Work task: Instruction for the entries that follow: retype exactly the lines from the line with "You are a computer-use agent. 1889x1062" to the line with "Task: Close the Edit Assets dialog", both included, and omit all others.

Items from a data source:
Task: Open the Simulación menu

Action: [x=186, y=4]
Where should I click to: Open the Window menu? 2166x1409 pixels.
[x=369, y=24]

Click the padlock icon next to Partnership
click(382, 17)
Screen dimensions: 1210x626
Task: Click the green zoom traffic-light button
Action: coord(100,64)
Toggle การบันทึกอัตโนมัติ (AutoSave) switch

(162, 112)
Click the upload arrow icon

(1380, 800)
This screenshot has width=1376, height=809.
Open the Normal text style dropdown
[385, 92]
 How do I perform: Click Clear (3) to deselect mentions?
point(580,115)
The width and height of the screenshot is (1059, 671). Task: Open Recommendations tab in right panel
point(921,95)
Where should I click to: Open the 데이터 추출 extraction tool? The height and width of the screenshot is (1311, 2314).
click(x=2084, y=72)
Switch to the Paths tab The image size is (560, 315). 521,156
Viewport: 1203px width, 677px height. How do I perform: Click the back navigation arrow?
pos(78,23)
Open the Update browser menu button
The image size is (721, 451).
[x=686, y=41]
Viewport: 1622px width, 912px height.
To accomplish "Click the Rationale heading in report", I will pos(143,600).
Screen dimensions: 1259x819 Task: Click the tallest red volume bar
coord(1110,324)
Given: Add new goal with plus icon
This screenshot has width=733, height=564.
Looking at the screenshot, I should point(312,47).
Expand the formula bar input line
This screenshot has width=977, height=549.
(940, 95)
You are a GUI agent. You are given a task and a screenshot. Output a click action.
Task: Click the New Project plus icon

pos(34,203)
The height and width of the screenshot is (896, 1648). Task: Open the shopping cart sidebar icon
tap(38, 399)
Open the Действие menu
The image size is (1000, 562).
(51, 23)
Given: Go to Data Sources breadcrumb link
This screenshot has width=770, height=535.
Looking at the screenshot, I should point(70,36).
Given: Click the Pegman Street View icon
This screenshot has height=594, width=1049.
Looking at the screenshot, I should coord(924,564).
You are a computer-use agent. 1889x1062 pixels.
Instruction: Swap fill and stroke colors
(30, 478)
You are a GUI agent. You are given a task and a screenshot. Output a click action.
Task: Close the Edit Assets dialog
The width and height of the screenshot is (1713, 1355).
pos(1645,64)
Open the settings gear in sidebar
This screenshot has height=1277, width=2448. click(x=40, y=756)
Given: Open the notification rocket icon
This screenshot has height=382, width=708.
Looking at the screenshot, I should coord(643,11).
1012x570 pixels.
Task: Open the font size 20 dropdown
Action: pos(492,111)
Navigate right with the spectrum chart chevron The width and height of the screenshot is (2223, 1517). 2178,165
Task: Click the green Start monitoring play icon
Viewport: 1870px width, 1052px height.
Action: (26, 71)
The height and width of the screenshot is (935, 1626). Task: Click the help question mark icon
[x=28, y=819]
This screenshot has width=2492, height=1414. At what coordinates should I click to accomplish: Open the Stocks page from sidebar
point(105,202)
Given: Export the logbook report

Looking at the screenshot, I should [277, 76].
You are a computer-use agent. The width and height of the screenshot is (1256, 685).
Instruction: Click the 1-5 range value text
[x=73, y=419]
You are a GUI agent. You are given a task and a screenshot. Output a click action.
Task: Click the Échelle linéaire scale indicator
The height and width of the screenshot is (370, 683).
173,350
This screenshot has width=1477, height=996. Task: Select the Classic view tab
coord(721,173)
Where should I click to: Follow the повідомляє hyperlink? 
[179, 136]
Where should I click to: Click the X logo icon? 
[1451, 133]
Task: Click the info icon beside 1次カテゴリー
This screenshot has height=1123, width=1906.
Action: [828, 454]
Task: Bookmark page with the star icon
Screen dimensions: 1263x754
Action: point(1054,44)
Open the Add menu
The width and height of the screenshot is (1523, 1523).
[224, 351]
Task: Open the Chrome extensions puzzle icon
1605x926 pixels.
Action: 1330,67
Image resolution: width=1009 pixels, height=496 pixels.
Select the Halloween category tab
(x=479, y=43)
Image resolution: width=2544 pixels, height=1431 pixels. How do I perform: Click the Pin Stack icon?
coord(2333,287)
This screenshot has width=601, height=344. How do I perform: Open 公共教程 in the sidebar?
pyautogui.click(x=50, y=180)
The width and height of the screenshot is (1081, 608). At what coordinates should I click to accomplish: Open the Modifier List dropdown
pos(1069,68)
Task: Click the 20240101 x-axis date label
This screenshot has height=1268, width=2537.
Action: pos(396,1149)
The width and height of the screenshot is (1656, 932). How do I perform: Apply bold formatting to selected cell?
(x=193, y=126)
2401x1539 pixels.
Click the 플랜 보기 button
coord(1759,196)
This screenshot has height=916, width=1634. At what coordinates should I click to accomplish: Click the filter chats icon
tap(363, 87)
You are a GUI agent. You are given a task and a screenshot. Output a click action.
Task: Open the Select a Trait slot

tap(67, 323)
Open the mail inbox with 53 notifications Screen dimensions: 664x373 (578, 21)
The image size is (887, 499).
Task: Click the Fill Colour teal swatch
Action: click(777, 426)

Result for this exercise:
You are a computer-use agent. 1889x1062 pixels.
Instruction: Swap fill and stroke colors
(30, 478)
You are a GUI agent. You are given a task and a screenshot. Output a click action.
Task: Close the Edit Assets dialog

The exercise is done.